▶ [Your task]: Return every line of the data below that includes the string "tree".
=-=-=-=-=
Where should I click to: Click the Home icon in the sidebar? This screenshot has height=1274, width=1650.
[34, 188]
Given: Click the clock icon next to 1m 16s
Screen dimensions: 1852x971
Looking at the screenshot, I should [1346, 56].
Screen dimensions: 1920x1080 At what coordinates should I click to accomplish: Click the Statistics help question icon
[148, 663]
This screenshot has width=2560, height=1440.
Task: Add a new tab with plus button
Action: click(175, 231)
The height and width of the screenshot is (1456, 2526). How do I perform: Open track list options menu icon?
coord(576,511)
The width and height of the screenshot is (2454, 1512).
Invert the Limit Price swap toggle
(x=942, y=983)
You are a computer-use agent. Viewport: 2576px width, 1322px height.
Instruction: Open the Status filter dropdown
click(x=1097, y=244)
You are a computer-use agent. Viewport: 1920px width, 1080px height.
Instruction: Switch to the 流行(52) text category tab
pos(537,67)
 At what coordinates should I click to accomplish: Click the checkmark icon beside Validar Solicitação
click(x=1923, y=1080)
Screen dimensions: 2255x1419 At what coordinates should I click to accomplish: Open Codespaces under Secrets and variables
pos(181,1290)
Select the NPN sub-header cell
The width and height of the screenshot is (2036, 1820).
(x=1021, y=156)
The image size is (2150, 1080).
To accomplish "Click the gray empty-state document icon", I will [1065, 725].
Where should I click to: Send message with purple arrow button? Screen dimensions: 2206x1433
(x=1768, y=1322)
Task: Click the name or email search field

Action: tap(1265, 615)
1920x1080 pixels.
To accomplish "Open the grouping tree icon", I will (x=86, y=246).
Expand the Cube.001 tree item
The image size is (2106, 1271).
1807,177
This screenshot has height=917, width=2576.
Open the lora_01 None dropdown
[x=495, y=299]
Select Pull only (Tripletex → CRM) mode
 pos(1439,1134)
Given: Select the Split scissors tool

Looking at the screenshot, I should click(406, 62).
=-=-=-=-=
▶ [Exercise answer]:
To accomplish "Open the grouping tree icon", I will (x=86, y=246).
Expand the Cube.001 tree item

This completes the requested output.